I have discovered that in order to output the code with newlines I need to follow each line with a '\' but the same doesn't apply to input.

Thanks again and sorry if I am confusing anyone.

DutchDaemon · May 18, 2009

I'm not sure if the entire command set of ed(1) is in sed, but ed can do that: 'find that expression, go back one line, set a marker, go forward two lines, set another marker, replace anything between markers with something else'. It's been too long for me, though

trev · May 19, 2009

dburkland said:
My goal is to somewhat search for the entire chunk of code and replace all of it with the following code:

Ah, so. No. sed is not cut out for matching a pattern which extends over more than 2 lines.

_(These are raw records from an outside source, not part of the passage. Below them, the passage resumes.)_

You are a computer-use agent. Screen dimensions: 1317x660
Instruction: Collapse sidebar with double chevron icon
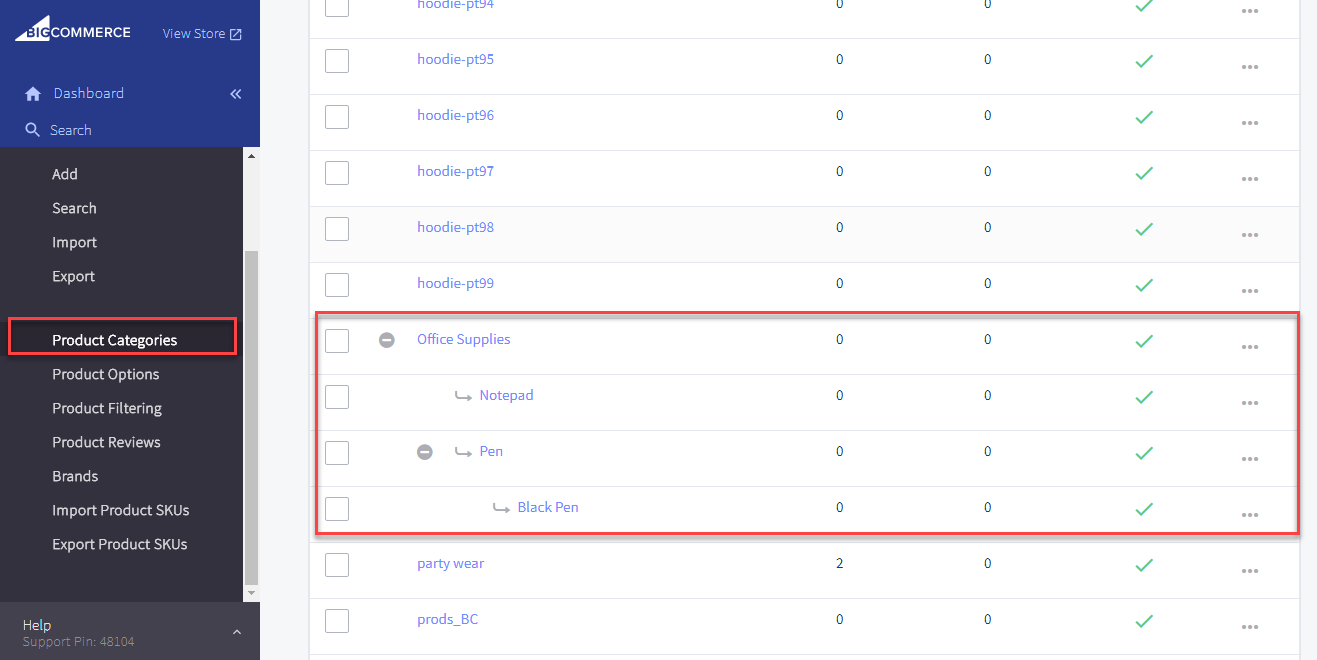tap(236, 94)
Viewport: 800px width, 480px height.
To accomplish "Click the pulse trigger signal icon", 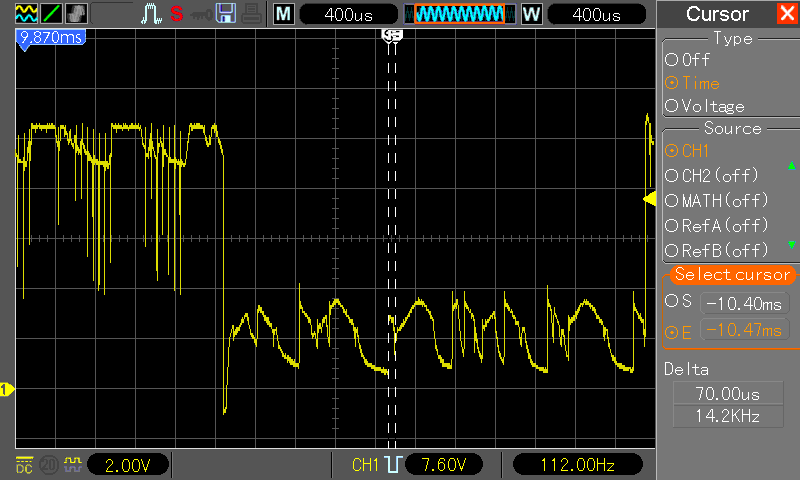I will [151, 14].
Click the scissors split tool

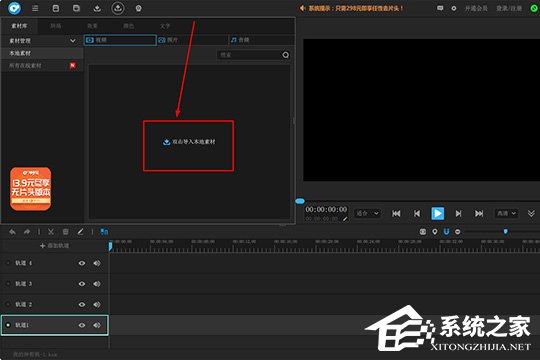[x=51, y=232]
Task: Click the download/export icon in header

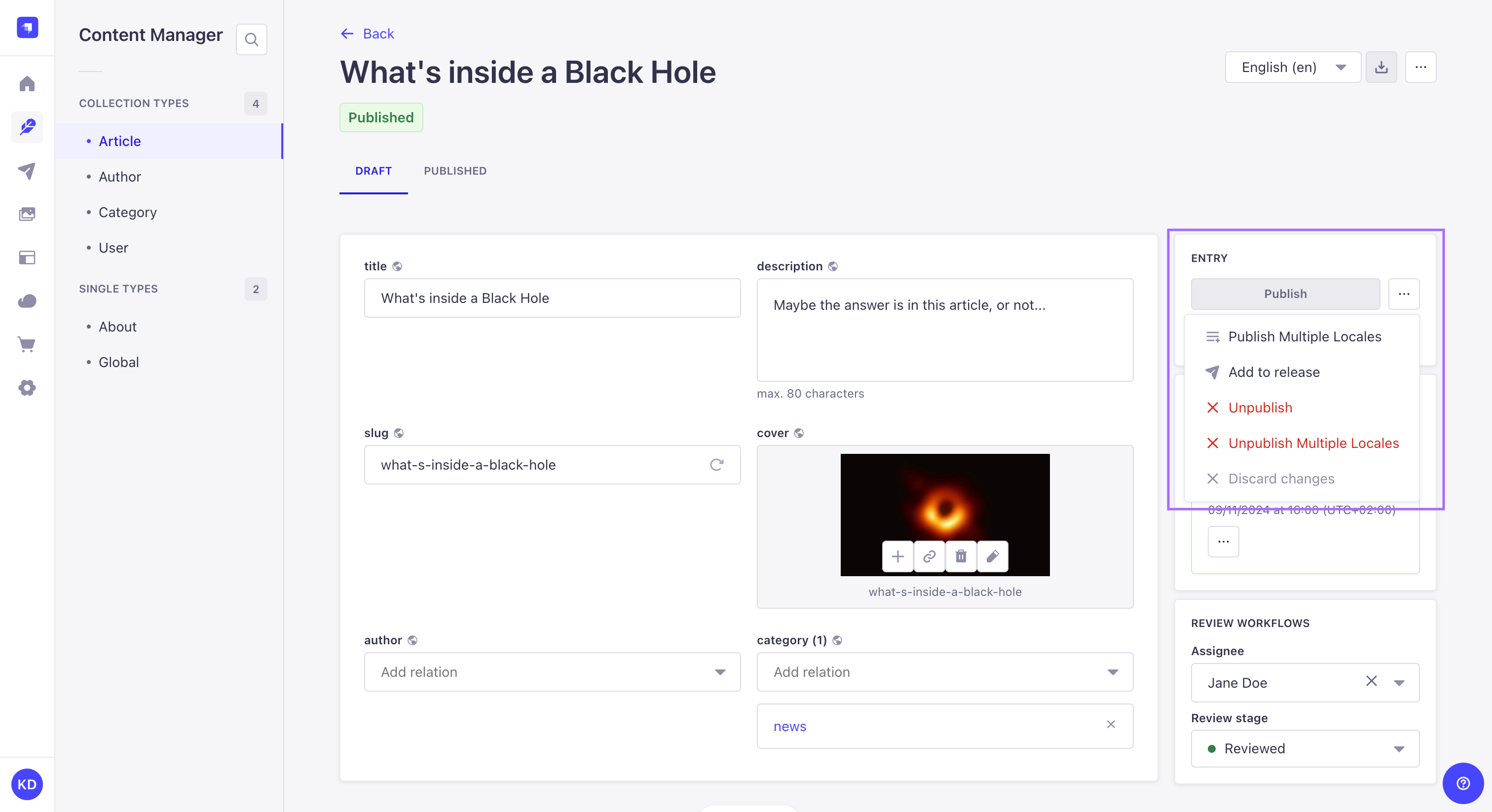Action: tap(1382, 68)
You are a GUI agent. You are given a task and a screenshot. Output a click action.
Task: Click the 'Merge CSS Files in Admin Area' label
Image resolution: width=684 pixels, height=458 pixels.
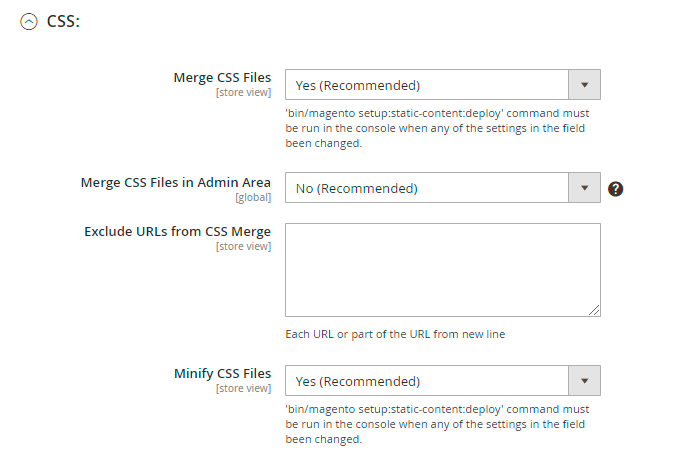(175, 182)
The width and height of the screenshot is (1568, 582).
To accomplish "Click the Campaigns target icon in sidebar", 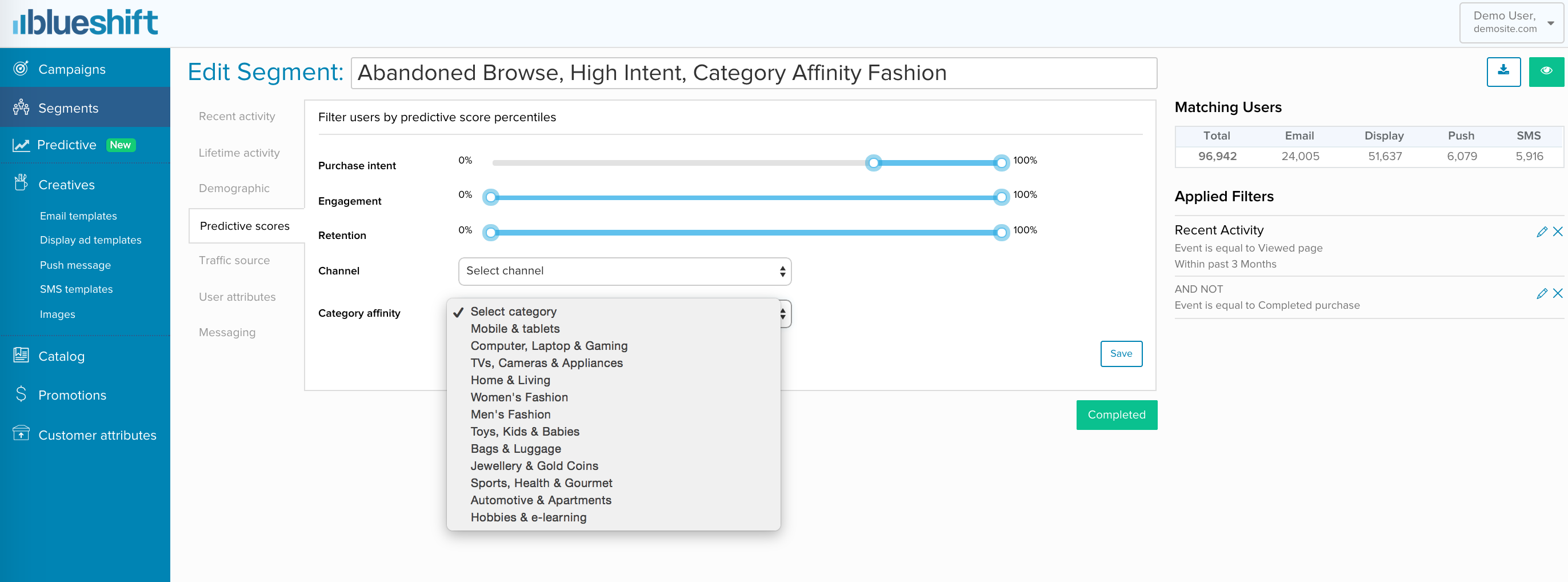I will [x=21, y=68].
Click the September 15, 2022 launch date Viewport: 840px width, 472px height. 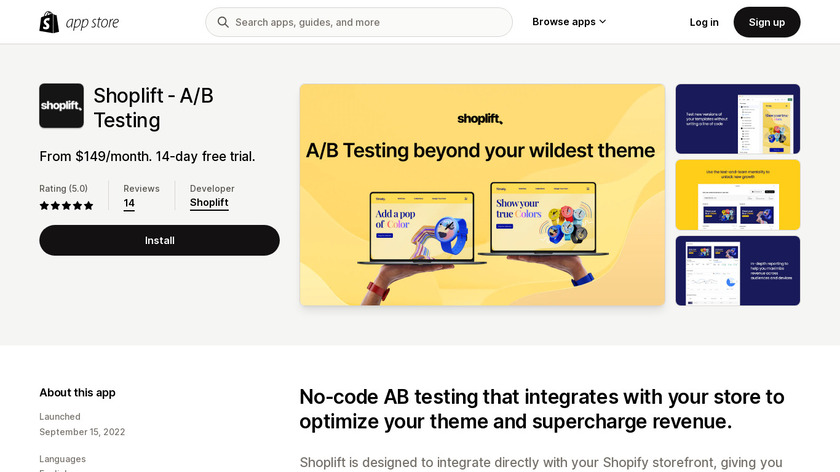click(82, 432)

In that case, I'd usually write a simple regex(3) filter in C. You could, of course, use perl(1). Something like:

Code:

perl -pi.bak -e 'undef $/; s/<li>\nabc\n<\/li>/<strong>\nxyz\n<\/strong>/' *.html

should do the trick.

dburkland · May 19, 2009

trev said:
Ah, so. No. sed is not cut out for matching a pattern which extends over more than 2 lines.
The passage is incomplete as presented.